Recent data published indicates great hope in a newly developed COVID-19 vaccine
Developed by City of Hope researchers, an investigational COVID-19 vaccine was seen to produce both antibody and T cell response against the virus in clinical trials. The vaccine, COH04S1, differs from previous vaccines developed to target COVID-19. COH04S1 targets two different proteins of the virus, the spike and nucleocapsid proteins. This combination of antigens into one vaccine grants substantial T cell immunity. Even as new mutations arise in the virus’ spike protein, antigens of the nucleocapsid would protect individuals from COVID-19. The vaccine is currently undergoing phase 2 clinical trials, being evaluated for both efficacy for immunocompromised cancer patients and as a Phase 2 vaccine booster.
Restoring p53 function with mRNA nanoparticles and immune checkpoint blockade to enhance immunotherapy
A collaboration between researchers at Mass General Hospital and Brigham and Women’s led to fruitful findings for a transformative approach to Hepatocellular carcinoma (HCC). The team began with hopes to address the current limitations of immune checkpoint blockade (ICB).

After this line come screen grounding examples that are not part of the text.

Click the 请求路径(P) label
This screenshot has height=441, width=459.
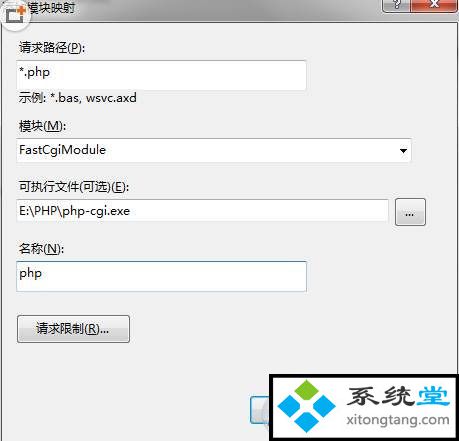[52, 48]
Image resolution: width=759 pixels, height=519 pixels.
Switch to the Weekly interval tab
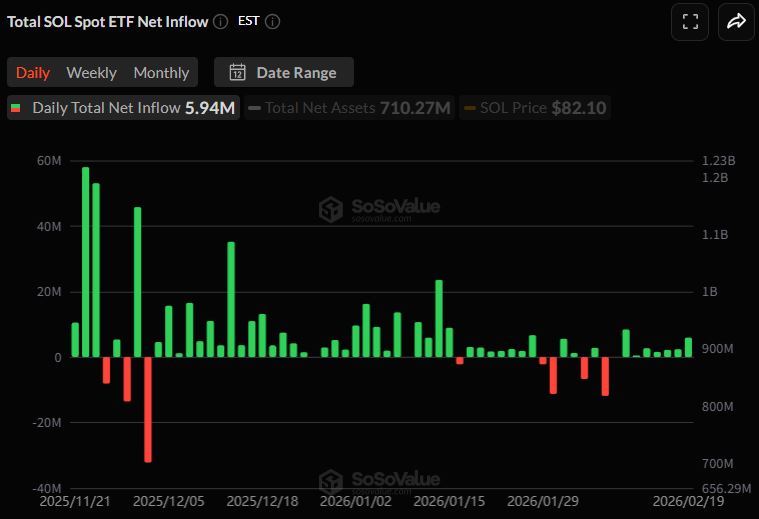(91, 72)
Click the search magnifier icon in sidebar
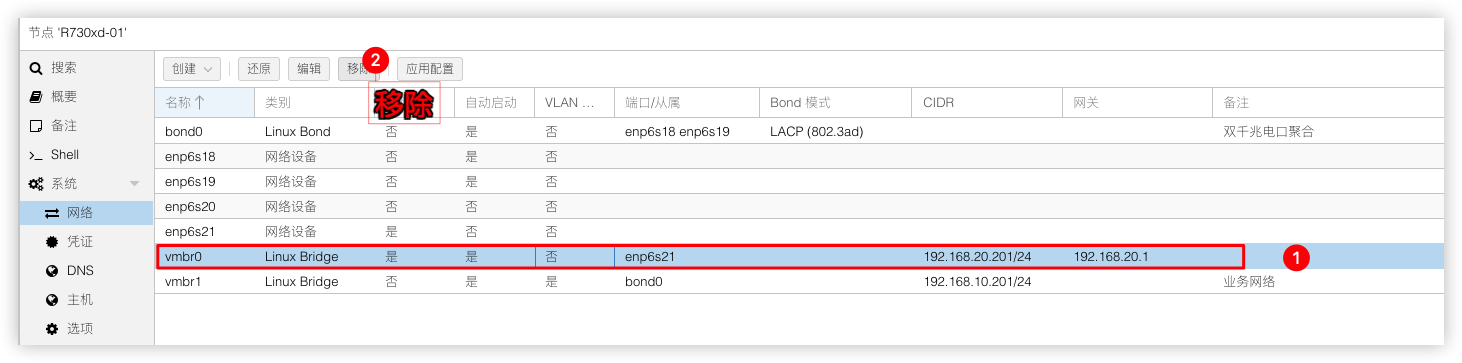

A new class of drugs that despite demonstrating the ability to enhance anti-tumor immunity, only elicit responses in a small fraction of patients. Through use of p53 targeted mRNA nanoparticles, researchers were able to restore p53 function in an immunosuppressed environment to potentiate ICB response in HCC murine models. Success was observed through effective reprogramming of the tumor microenvironment and suppression of tumor growth.